Production of H13, 3Cr2W8V die steel by vacuum pulse nitriding

The structure of the nitriding layer is uniform and dense, without obvious pores or inclusions, which has great influence on the wear resistance and durability of the material.

Corrosion resistance, fatigue resistance and seizure resistance all have very good effects.

Microstructure of Nitriding Layer of H13, 3Cr2W8V Die Steel

Under vacuum conditions, gases have more opportunities for movement and diffuse more rapidly. During the vacuum pulse nitriding process, the ammonia gas in the furnace is continuously renewed by using the pulse feeding and pumping methods to avoid stagnant gas, so that the surfaces of the mold can often be in contact with fresh ammonia gas, so that a uniform infiltrated layer can be obtained.

Die steel vacuum nitriding

After die steel is nitrided by vacuum pulse, a nitrided layer with thin compound layer, no obvious porosity and low brittleness can be obtained.

The low brittleness of the nitriding layer is the characteristic of vacuum pulse nitriding, which can greatly improve the life of die-casting dies, cold stamping dies and plastic dies.

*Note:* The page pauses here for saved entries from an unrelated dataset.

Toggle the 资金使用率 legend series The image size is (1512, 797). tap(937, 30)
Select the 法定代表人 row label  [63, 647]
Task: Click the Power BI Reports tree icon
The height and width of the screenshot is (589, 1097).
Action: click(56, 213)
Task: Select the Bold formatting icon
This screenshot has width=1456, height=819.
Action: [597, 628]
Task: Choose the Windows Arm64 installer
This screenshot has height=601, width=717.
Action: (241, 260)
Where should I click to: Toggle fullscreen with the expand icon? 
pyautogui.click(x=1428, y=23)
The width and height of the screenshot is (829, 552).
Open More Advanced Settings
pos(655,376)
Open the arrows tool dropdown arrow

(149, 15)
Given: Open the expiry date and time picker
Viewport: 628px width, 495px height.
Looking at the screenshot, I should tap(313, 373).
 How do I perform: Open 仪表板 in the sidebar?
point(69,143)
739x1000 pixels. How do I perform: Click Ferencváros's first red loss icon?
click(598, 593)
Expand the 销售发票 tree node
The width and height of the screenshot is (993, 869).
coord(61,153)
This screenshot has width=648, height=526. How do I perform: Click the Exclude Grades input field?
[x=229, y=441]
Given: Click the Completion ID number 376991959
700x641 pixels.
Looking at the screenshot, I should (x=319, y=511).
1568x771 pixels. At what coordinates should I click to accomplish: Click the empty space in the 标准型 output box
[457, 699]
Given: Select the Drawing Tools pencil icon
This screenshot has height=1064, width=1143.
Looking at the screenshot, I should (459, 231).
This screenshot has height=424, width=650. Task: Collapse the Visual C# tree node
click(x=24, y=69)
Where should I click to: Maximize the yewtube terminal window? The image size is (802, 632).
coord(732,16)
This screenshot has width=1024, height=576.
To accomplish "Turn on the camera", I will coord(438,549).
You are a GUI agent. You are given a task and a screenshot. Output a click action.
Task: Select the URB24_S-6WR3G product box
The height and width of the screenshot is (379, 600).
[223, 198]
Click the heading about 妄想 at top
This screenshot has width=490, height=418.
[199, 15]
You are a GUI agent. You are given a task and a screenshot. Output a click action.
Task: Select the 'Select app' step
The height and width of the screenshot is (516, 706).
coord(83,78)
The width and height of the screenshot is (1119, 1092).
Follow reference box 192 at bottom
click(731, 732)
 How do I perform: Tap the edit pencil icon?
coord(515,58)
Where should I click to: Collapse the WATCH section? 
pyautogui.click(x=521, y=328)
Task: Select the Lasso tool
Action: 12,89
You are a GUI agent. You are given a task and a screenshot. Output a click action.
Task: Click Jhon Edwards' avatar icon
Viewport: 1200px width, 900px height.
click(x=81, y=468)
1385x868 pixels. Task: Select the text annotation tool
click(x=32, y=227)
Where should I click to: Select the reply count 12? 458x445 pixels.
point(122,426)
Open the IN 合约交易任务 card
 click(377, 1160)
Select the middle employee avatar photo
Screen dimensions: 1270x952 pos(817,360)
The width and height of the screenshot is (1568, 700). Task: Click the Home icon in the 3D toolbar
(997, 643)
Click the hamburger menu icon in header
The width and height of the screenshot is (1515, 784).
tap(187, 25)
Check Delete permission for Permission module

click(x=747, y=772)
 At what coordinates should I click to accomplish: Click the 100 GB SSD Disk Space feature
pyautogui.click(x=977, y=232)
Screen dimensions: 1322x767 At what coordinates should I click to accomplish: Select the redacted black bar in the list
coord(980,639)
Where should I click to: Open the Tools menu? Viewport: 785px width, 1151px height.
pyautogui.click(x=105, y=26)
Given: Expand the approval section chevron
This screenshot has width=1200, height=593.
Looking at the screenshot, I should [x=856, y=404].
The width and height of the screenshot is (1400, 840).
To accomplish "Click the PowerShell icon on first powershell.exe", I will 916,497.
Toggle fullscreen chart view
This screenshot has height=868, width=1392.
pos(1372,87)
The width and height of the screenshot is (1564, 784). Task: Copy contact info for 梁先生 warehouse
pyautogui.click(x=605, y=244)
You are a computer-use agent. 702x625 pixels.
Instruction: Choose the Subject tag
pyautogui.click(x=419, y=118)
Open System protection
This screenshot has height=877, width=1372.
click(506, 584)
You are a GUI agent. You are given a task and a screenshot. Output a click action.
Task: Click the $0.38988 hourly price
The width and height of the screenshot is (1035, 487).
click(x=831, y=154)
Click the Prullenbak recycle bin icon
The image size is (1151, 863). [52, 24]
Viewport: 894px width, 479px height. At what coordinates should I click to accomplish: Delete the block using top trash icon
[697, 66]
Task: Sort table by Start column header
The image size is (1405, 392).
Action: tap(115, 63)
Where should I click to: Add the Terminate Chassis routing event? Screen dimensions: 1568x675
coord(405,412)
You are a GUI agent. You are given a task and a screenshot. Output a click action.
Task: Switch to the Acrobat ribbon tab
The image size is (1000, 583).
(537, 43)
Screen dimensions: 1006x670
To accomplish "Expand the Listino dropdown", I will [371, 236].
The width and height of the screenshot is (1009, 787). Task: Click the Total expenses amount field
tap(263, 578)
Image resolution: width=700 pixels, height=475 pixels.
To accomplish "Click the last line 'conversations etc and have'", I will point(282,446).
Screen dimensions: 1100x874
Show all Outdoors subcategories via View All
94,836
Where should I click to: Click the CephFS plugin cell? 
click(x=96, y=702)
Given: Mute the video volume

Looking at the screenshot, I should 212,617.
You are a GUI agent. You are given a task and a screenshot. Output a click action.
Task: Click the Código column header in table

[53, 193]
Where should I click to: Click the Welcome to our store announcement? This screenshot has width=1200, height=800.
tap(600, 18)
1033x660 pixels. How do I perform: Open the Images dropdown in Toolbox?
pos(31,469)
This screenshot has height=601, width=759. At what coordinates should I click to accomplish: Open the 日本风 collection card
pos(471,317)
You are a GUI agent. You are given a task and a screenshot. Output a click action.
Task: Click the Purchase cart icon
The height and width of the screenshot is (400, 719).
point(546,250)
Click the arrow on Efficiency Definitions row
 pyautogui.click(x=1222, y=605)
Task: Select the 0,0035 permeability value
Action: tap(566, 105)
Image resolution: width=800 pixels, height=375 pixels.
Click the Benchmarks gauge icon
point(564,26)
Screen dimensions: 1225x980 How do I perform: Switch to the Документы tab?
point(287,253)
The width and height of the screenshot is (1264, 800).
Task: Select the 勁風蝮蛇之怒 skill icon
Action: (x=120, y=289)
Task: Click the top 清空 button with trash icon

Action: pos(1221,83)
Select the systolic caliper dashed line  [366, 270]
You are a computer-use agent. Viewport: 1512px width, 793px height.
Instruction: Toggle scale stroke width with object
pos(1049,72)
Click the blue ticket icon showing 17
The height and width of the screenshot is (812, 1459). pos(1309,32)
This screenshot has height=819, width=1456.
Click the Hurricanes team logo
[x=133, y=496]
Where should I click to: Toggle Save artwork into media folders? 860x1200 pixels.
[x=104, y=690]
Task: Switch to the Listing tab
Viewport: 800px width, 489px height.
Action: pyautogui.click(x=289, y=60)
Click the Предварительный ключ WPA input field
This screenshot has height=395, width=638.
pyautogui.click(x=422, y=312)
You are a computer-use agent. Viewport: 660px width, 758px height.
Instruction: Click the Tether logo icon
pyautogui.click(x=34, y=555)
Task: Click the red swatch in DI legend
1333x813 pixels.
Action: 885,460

Vacuum furnace selection: The vacuum nitriding furnace produced by SIMUWU company has low temperature and small deformation of the workpiece. This process is suitable for many types of steel and has a wide range of applications.Steel types suitable for vacuum ion nitriding include alloy structural steel, stainless acid-resistant steel, heat-resistant steel, alloy tool steel, high-speed tool steel and ductile iron. Commonly used steel types are 38CrMoAl, 18Cr2Ni4W, 40Cr, 42CrMo, 35CrMo, 45#, 20Cr, 40CrNiMo, etc.